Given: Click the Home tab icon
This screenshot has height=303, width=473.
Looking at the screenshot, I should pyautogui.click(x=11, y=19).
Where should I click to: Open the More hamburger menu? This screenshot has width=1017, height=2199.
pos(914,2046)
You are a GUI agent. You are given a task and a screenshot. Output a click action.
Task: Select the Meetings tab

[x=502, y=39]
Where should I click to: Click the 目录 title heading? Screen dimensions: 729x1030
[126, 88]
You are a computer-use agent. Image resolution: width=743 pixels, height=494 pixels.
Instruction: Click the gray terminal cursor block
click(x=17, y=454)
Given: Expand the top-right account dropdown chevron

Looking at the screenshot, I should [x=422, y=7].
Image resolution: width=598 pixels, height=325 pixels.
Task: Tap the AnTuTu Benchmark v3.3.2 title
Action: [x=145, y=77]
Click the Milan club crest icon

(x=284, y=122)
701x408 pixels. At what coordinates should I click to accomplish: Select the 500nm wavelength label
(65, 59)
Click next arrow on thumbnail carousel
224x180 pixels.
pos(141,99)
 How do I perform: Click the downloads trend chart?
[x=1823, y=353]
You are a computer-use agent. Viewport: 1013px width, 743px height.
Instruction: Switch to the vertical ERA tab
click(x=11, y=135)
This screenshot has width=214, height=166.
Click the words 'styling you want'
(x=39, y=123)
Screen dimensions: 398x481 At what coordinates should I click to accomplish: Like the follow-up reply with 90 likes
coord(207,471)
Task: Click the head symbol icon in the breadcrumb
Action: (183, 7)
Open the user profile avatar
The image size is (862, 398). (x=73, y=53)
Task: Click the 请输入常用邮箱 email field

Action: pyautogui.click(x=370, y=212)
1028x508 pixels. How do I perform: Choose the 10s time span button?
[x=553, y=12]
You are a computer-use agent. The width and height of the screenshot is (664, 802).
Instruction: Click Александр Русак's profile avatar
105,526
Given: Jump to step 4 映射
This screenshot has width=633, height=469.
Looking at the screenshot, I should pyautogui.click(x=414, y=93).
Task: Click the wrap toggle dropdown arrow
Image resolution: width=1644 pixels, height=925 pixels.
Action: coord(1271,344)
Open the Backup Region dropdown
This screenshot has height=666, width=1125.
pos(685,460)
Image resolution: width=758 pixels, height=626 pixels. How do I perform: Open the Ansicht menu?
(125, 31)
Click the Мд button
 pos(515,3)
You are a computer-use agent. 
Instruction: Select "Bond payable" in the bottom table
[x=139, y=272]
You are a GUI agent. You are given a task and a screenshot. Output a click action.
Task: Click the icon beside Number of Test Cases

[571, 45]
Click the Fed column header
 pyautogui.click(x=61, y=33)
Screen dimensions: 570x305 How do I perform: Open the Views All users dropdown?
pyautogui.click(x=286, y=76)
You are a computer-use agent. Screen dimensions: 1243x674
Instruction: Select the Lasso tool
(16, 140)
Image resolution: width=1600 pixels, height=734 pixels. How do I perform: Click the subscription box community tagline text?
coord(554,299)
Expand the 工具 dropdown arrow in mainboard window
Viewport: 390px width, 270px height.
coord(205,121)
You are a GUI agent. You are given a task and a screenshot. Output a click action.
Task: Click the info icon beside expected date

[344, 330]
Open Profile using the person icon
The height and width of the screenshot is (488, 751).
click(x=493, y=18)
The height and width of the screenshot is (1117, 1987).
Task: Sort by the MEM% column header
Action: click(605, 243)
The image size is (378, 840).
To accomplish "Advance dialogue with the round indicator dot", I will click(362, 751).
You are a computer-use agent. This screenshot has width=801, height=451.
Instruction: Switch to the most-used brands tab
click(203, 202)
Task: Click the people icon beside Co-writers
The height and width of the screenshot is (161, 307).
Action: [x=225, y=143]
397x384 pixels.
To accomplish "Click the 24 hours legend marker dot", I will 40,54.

--- EXERCISE REQUIREMENTS ---
Copy the listing above. Match every line exactly.

--- RESULT OF THE TASK ---
Given: Click the Home tab icon
This screenshot has height=303, width=473.
Looking at the screenshot, I should pyautogui.click(x=11, y=19).
Where should I click to: Open the More hamburger menu? This screenshot has width=1017, height=2199.
pos(914,2046)
You are a GUI agent. You are given a task and a screenshot. Output a click action.
Task: Select the Meetings tab

[x=502, y=39]
Where should I click to: Click the 目录 title heading? Screen dimensions: 729x1030
[126, 88]
You are a computer-use agent. Image resolution: width=743 pixels, height=494 pixels.
Instruction: Click the gray terminal cursor block
click(x=17, y=454)
Given: Expand the top-right account dropdown chevron

Looking at the screenshot, I should [x=422, y=7].
Image resolution: width=598 pixels, height=325 pixels.
Task: Tap the AnTuTu Benchmark v3.3.2 title
Action: [x=145, y=77]
Click the Milan club crest icon

(x=284, y=122)
701x408 pixels. At what coordinates should I click to accomplish: Select the 500nm wavelength label
(65, 59)
Click next arrow on thumbnail carousel
224x180 pixels.
pos(141,99)
 How do I perform: Click the downloads trend chart?
[x=1823, y=353]
You are a computer-use agent. Viewport: 1013px width, 743px height.
Instruction: Switch to the vertical ERA tab
click(x=11, y=135)
This screenshot has width=214, height=166.
Click the words 'styling you want'
(x=39, y=123)
Screen dimensions: 398x481 At what coordinates should I click to accomplish: Like the follow-up reply with 90 likes
coord(207,471)
Task: Click the head symbol icon in the breadcrumb
Action: (183, 7)
Open the user profile avatar
The image size is (862, 398). (x=73, y=53)
Task: Click the 请输入常用邮箱 email field

Action: pyautogui.click(x=370, y=212)
1028x508 pixels. How do I perform: Choose the 10s time span button?
[x=553, y=12]
You are a computer-use agent. The width and height of the screenshot is (664, 802).
Instruction: Click Александр Русак's profile avatar
105,526
Given: Jump to step 4 映射
This screenshot has width=633, height=469.
Looking at the screenshot, I should pyautogui.click(x=414, y=93).
Task: Click the wrap toggle dropdown arrow
Image resolution: width=1644 pixels, height=925 pixels.
Action: coord(1271,344)
Open the Backup Region dropdown
This screenshot has height=666, width=1125.
pos(685,460)
Image resolution: width=758 pixels, height=626 pixels. How do I perform: Open the Ansicht menu?
(125, 31)
Click the Мд button
 pos(515,3)
You are a computer-use agent. 
Instruction: Select "Bond payable" in the bottom table
[x=139, y=272]
You are a GUI agent. You are given a task and a screenshot. Output a click action.
Task: Click the icon beside Number of Test Cases

[571, 45]
Click the Fed column header
 pyautogui.click(x=61, y=33)
Screen dimensions: 570x305 How do I perform: Open the Views All users dropdown?
pyautogui.click(x=286, y=76)
You are a computer-use agent. Screen dimensions: 1243x674
Instruction: Select the Lasso tool
(16, 140)
Image resolution: width=1600 pixels, height=734 pixels. How do I perform: Click the subscription box community tagline text?
coord(554,299)
Expand the 工具 dropdown arrow in mainboard window
Viewport: 390px width, 270px height.
coord(205,121)
You are a GUI agent. You are given a task and a screenshot. Output a click action.
Task: Click the info icon beside expected date

[344, 330]
Open Profile using the person icon
The height and width of the screenshot is (488, 751).
click(x=493, y=18)
The height and width of the screenshot is (1117, 1987).
Task: Sort by the MEM% column header
Action: click(605, 243)
The image size is (378, 840).
To accomplish "Advance dialogue with the round indicator dot", I will click(362, 751).
You are a computer-use agent. This screenshot has width=801, height=451.
Instruction: Switch to the most-used brands tab
click(203, 202)
Task: Click the people icon beside Co-writers
The height and width of the screenshot is (161, 307).
Action: [x=225, y=143]
397x384 pixels.
To accomplish "Click the 24 hours legend marker dot", I will 40,54.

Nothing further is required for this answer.